One popular government act that purports to stimulate job growth in the private sector is granting a tax credit or other similar gimmicks.  “Giving” tax preferences to small or large businesses can have no measurable effect on job growth.  Subsidizing new hires or new investments on the margin and otherwise trying to dictate or steer economic activity into more politically popular areas or industries ought not be the goals of good government policy.

A “tax credit” is not free, found money, a gift from the sky, with which a small business man is going to make some investment he otherwise would not make.  An entrepreneur invests in the future; letting him keep more of last year’s profit does not change his view of what will happen next year or improve his chances of success in his next venture.

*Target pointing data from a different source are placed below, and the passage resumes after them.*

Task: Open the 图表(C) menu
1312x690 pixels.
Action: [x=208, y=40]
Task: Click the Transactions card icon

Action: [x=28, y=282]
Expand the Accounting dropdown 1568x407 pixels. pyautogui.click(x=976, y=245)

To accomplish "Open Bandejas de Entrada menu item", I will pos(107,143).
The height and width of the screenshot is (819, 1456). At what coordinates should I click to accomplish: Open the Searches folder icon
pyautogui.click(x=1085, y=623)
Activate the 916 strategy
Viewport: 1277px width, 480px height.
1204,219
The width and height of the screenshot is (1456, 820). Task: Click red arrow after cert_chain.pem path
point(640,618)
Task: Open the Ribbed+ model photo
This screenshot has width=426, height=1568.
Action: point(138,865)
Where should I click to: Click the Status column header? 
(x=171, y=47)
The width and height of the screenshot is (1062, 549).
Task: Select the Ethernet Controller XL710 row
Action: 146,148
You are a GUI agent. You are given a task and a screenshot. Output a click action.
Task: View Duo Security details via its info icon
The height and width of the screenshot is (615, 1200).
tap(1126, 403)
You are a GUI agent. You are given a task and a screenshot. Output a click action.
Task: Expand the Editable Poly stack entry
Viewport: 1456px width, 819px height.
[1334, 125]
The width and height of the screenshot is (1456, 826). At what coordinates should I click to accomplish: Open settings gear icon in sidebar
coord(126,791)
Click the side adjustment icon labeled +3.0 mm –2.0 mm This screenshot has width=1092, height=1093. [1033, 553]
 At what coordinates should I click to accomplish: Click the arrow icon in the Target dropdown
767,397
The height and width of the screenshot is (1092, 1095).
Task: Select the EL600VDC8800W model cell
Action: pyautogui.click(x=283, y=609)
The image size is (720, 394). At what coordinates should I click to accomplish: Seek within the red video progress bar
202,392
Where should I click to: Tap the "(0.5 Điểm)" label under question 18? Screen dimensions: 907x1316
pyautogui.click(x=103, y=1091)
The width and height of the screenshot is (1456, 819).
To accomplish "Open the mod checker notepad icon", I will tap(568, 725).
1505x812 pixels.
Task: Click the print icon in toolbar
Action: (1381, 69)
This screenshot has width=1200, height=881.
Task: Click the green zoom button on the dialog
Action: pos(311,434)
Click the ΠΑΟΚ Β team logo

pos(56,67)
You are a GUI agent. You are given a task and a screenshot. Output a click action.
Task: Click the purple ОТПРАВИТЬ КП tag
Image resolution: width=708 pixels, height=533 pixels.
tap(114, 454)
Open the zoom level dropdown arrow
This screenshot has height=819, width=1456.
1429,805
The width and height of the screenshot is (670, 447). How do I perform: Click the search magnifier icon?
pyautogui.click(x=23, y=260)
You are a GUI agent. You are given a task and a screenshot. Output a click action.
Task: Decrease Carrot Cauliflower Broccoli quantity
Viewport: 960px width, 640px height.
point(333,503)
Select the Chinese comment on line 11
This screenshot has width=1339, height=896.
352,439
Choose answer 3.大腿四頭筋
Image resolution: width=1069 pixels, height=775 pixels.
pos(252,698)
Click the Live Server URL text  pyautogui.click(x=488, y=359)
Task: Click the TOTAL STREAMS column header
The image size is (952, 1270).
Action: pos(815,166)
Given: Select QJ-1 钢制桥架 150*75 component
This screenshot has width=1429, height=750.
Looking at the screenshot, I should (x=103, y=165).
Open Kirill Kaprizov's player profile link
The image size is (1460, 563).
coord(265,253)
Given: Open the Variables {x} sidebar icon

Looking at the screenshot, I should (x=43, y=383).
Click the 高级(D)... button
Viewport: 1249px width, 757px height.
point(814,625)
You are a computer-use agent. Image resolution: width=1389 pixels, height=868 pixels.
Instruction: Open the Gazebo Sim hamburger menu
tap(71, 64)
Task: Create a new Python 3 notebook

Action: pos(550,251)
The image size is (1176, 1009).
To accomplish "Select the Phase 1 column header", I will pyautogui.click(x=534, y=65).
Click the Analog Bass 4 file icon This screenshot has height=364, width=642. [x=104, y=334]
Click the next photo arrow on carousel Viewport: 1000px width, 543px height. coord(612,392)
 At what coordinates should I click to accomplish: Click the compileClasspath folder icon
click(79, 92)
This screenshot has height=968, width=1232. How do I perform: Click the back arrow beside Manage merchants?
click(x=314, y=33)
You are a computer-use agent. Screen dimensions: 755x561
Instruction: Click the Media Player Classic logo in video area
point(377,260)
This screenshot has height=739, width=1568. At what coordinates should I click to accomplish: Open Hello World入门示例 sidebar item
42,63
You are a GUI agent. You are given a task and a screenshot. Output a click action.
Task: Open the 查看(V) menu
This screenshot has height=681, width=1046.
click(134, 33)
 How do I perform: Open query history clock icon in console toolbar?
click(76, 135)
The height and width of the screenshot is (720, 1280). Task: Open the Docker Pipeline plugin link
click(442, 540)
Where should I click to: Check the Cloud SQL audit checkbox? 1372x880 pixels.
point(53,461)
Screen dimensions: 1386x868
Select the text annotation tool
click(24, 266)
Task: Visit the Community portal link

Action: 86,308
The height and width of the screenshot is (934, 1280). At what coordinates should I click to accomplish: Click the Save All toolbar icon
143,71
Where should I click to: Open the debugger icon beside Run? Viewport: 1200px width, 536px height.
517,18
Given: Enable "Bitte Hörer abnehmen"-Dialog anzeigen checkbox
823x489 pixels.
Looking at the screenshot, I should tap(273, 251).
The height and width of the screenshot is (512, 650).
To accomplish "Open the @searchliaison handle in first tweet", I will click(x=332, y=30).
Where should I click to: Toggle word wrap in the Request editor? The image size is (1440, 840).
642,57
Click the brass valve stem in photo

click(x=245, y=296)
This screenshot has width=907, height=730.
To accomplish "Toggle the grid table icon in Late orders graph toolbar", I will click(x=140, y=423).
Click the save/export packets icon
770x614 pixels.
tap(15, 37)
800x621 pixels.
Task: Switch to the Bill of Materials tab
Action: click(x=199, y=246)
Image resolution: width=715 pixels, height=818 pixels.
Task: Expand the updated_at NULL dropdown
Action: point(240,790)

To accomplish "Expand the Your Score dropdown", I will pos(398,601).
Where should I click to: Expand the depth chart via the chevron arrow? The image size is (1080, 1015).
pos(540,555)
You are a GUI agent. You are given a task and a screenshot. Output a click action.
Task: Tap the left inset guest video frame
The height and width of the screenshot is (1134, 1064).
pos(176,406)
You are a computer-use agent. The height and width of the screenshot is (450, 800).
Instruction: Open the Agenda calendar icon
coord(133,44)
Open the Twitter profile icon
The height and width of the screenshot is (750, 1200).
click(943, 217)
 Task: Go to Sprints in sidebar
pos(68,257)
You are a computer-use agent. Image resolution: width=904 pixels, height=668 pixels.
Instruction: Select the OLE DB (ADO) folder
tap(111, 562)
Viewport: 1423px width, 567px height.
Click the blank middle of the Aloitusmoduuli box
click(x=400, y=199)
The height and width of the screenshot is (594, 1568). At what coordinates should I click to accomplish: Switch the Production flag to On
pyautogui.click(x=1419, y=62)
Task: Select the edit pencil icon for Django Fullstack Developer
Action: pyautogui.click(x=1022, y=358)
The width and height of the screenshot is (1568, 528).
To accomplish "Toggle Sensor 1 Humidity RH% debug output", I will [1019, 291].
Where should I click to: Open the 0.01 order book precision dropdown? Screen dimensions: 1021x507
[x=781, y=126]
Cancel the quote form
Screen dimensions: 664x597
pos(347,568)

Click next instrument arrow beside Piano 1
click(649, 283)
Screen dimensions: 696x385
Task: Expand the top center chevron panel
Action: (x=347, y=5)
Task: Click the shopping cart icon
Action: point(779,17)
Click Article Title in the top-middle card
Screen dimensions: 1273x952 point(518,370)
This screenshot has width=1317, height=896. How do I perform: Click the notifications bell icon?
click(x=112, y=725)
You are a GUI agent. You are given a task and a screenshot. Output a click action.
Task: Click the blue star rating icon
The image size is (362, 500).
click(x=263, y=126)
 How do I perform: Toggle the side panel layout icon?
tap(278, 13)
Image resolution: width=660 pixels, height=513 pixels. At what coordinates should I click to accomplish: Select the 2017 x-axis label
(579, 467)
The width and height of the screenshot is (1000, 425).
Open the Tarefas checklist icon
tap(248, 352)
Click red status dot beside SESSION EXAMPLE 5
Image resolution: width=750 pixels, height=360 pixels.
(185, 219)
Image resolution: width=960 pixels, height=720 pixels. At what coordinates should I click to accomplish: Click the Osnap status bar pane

These government acts are ostensibly intended to make capital available to businesses for investment.  Capital scarcity is not the problem our economy is facing – there are trillions of dollars of capital invested in stagnating businesses and industries just waiting to pounce on innovative, profitable opportunities – capital is fluid and mobile.  Further, good investment ideas are no more scarce today than at any other time in history.  What is scarce, what is missing, is the belief that an investor can trust that the rules will not change in a fashion that will make his planning and projections moot.  An entrepreneur willingly takes the risks that his customers won’t buy his product or that the cost of the component parts of his widget will increase beyond his control – those are the things he can assess and address with contingency plans, knowing that success or failure hinges on the accuracy of his judgments.  The risks he can not underwrite, the risks he will not take, are risks that at half-time the government will move the goal-line or decide that a touchdown is really worth only 4 points.

The uncertainties heaped upon business decision-making by the Obama regime are what paralyze the businessmen who would love to be making decisions that would require them to employ more workers so he can make a profit – that’s ‘job creation.’  Job growth is not a magic trick that works when the government says ‘Abracadabra’ or ‘pretty please.’  Job growth occurs if, and only if, a businessman concludes there is demand for a product or service at a price that exceeds his cost of delivering it, at which time he will hire hungry laborers to produce the product.  No amount of government action or encouragement makes those productive acts and decisions more likely to occur.  Instead, government inaction makes productivity inevitable, since man has a most acquisitive nature and an insatiable thirst for being productive – oh, and an empty stomach if he isn’t.  How do we know?  See “History, the advance of mankind.”

You know the old parable: “give a man a fish, he eats for a day.  Teach him to fish, he eats for life.”  I say “let me fish, damn it; just let me fish.”